So begins week 3. We have now finished AGK (Aircraft General Knowledge). What an apt title as it encompasses pretty much every system you could imagine within a large jet transport while also covering many of the 'basics' of a variety of propellor-driven piston-engined aircraft. It is a vast topic and while none of it is horrendously difficult, the sheer quantity of it and the irritatingly obscure way in which the CAA/EASA word their questions makes the subject matter seem rather elusive.
Here's an example:
The database (of over thousand questions on this particular subject, taken from previous genuine exams) will have a number of questions worded very much like this but changing words like 'divergent' and swapping 'static' pressure for 'dynamic' pressure etc. It's very easy to miss a small change like that and get the question wrong.

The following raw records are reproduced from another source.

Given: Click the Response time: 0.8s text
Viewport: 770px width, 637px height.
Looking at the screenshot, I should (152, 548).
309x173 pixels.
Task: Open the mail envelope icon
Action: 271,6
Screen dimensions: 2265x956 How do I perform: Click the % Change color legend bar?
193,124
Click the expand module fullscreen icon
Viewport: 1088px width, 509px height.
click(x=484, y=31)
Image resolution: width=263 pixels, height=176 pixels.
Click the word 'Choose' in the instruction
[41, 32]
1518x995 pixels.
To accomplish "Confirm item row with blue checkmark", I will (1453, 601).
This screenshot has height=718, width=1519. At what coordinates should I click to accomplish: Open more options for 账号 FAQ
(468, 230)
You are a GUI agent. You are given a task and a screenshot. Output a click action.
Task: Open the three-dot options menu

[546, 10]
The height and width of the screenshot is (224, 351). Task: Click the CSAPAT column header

The official line is, learn all the material and you can then use the question database as a 'tool'. What they are emphatic about is not to use the database to just memorise all the questions. As the questions are often updated (and often as minimally as I describe above) it's a technique likely to spell disaster. As with anything, a combination approach is best. Personally, I study the material, do some questions, get most of them wrong then go back to the material to work out why. If that doesn't work, there are instructors and course-mates to help get to the bottom of what was wrong. At the end of that process it's a question of just memorising everything.
We now won't see this subject again until the mocks in mid-December and the exam in early January. Official pass-rate is 75% but most airlines look for first-time passes with an overall 85% average across all 14 exams. Seems pretty unlikely the way things are but just have to keep working away.